The discovery of vitamin D3 ultimately began with the first classification of rickets, which commonly causes the softening and distortions of bones in the seventeenth century in England.  Due to a large number of outbreaks occurring in this area at the time, investigations into the development of the disease began (3).  No major advancements were made during the seventeenth century, although in 1824, it was proposed that cod liver oil was an effective treatment for rickets (4).  Edward Mellanby conducted research on dogs between 1919 and 1924 in which he discovered that rickets was caused by a deficiency in a fat-soluble vitamin, although this was not specifically linked to vitamin D at the time (5).  Vitamin D was isolated and officially discovered by Elmer McCollum in 1922 (6).  A few years later in 1925, Hess and Weinstock discovered that sunlight exposure to the skin caused the production of vitamin D3 (5).  Further research into the chemical structure of vitamin D discovered a difference between vitamin D3 and vitamin D2.  This led to the realization that the active form of vitamin D in cod liver oil is vitamin D3 and does, in fact, influence bone health (4).

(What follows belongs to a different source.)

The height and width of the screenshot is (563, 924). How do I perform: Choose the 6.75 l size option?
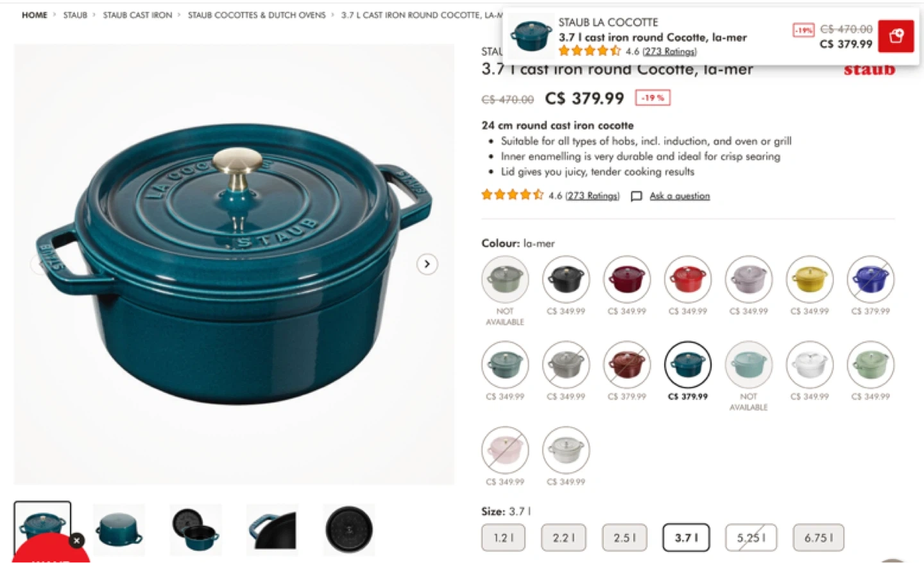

By 1964, the nutritional importance of vitamin D3 was well known, and further studies clarified that vitamin D acts more like a steroid hormone than a vitamin within the body.  This characteristic is what causes vitamin D3 to promote calcium absorption in the body.  The first clinical uses of vitamin D3 started in 1971 and revolved mostly around treating renal osteodystrophy, a bone disease which is caused by damage to the kidneys (4).  Since then, research has expanded on the various uses of vitamin D3 as a supplement to help treat many different conditions.

TRADITIONAL USES

Vitamin D3, in the form of cod liver oil, has traditionally been used to treat bone disorders that are the result of soft and brittle bones from low bone mineral density such as rickets, osteoporosis, and osteomalacia (6).

WHAT DOES SCIENCE TELL US?

Vitamin D3 Might Help Support Healthy Bones:

Bone mineral density (BMD) is an important indicator of bone health and strength in humans.  When it is too low, bones begin to soften.  Research suggests that vitamin D supplementation is highly effective when coupled with calcium supplements.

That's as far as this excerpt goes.